### Your objective:
From the entries below, copy out every line with "strengthen" in it.

◇ ◇ ◇ ◇ ◇ ◇ ◇

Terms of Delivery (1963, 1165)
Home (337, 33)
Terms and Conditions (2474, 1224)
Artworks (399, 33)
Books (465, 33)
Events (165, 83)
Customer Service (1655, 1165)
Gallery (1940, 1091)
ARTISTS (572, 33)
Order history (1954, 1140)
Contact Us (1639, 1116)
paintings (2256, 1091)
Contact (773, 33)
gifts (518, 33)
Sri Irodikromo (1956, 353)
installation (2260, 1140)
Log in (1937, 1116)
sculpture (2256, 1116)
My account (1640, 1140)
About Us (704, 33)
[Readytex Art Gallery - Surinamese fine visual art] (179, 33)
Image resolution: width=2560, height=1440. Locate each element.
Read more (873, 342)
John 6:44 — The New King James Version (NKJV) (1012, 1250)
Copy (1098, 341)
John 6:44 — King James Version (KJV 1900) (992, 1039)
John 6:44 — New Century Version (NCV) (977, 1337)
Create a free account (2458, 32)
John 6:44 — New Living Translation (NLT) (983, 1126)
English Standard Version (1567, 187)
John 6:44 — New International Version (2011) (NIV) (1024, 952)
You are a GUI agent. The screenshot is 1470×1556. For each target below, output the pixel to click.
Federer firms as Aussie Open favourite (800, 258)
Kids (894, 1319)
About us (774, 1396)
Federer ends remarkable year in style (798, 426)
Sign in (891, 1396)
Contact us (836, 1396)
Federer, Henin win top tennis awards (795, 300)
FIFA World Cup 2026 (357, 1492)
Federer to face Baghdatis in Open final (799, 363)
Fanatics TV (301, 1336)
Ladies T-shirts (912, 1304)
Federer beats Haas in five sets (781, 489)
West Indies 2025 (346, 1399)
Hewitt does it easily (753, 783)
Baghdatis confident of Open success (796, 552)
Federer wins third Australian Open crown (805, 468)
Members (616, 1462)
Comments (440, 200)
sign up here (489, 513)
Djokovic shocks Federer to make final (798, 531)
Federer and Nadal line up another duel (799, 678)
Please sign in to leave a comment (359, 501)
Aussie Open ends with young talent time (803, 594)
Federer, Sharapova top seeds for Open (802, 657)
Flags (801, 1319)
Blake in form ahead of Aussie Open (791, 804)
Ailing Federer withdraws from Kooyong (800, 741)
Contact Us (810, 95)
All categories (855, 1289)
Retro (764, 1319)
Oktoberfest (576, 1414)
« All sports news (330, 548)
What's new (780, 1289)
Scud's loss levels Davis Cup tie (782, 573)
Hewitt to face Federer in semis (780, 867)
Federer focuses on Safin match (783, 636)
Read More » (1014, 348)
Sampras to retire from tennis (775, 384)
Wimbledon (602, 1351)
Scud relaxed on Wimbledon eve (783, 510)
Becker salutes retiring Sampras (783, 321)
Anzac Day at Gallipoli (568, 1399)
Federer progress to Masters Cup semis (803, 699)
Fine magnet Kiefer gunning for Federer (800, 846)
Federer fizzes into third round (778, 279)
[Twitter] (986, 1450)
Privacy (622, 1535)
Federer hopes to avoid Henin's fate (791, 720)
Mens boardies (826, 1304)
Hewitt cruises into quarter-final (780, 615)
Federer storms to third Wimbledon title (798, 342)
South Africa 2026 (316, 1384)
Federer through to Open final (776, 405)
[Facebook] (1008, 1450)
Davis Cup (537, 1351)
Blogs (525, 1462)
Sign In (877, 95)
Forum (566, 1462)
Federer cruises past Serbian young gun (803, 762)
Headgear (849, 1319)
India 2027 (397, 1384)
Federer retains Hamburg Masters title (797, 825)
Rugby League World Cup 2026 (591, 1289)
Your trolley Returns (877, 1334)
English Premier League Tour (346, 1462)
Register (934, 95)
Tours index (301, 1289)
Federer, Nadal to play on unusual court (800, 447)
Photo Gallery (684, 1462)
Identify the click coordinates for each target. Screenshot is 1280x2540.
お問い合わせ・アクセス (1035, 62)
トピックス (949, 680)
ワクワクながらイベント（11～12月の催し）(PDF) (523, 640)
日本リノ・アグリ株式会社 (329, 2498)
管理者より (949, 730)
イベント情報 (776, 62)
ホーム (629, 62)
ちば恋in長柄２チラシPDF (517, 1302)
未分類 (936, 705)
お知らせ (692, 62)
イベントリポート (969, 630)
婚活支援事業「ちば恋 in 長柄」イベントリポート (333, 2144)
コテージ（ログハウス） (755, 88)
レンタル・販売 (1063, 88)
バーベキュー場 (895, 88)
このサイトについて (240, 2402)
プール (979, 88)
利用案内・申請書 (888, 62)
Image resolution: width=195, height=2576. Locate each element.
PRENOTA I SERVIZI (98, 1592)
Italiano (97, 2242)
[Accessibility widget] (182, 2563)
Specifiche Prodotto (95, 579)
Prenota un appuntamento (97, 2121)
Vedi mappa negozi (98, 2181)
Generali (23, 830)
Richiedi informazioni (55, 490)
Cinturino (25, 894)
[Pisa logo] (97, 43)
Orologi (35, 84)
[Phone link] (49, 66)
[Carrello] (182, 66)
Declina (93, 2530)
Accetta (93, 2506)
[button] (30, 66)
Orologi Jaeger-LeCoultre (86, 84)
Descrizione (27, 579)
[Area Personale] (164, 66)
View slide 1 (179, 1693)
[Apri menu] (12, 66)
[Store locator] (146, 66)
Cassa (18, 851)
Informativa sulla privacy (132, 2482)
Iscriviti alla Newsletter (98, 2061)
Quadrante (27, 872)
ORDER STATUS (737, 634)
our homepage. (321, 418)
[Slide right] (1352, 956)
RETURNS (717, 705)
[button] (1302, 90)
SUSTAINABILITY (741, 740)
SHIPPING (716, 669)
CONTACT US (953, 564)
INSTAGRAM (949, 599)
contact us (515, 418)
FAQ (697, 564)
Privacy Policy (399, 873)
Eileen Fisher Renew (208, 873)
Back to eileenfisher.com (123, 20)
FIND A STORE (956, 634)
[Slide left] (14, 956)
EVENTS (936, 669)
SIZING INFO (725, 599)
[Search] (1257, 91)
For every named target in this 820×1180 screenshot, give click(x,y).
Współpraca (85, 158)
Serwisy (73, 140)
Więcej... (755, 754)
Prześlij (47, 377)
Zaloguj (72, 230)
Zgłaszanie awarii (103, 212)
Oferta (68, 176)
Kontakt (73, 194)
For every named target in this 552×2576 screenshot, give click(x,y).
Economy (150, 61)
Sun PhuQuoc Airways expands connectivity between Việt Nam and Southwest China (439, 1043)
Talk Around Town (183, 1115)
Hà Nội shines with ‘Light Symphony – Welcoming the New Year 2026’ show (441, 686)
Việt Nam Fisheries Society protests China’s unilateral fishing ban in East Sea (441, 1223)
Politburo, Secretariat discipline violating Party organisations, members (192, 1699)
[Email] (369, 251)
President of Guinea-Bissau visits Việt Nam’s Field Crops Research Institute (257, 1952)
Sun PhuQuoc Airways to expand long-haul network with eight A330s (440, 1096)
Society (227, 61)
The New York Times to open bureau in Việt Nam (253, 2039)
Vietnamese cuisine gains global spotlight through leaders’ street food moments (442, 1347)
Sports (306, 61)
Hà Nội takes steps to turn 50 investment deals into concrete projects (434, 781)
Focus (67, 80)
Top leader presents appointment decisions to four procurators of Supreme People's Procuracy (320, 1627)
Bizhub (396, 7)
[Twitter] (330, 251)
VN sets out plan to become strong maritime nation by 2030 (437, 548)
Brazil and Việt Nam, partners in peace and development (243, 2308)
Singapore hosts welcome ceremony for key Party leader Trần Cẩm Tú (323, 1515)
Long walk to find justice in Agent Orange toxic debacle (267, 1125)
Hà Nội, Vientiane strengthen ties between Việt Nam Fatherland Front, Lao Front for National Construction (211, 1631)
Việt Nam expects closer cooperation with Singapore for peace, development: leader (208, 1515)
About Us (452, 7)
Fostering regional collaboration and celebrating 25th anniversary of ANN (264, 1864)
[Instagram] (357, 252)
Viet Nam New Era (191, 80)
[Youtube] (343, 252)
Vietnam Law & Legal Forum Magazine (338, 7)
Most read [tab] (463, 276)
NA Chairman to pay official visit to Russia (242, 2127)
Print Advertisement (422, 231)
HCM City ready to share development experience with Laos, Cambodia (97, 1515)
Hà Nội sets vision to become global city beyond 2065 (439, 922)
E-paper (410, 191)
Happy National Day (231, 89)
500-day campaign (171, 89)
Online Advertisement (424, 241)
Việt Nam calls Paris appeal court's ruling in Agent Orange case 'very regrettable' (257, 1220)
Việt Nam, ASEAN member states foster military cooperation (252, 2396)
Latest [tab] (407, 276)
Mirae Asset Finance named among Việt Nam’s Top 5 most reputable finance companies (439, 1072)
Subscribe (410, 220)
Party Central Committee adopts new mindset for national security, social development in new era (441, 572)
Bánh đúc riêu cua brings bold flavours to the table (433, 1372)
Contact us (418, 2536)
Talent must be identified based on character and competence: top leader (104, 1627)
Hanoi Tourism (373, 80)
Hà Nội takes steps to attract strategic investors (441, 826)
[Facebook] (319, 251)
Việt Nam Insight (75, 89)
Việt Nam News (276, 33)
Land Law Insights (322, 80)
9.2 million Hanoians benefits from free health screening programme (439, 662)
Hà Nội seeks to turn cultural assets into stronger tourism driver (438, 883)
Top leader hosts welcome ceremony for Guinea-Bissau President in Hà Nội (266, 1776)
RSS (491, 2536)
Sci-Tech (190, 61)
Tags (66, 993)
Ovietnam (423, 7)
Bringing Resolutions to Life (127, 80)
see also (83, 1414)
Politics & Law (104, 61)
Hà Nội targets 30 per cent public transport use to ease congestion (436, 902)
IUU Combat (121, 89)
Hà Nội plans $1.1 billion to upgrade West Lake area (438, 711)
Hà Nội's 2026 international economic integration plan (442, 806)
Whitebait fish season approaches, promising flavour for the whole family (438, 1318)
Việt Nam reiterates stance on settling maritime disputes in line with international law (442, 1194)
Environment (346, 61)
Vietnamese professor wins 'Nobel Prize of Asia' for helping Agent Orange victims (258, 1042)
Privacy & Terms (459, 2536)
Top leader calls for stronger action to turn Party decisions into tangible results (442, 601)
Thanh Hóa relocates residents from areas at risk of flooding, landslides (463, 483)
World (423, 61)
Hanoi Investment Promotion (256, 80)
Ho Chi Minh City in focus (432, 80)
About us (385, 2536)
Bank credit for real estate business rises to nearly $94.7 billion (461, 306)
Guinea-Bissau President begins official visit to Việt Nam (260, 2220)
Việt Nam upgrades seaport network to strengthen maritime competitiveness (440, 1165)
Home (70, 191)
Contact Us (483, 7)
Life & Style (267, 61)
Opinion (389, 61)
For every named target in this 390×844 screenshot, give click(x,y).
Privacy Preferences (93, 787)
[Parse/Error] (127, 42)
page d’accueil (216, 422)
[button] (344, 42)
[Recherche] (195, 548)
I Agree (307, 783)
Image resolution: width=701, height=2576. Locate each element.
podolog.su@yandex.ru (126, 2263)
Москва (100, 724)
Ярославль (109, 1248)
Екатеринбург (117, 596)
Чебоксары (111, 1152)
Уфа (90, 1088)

◇ ◇ ◇ ◇ ◇ ◇ ◇

### Solution to the problem:
Hà Nội, Vientiane strengthen ties between Việt Nam Fatherland Front, Lao Front for National Construction (211, 1631)
Việt Nam upgrades seaport network to strengthen maritime competitiveness (440, 1165)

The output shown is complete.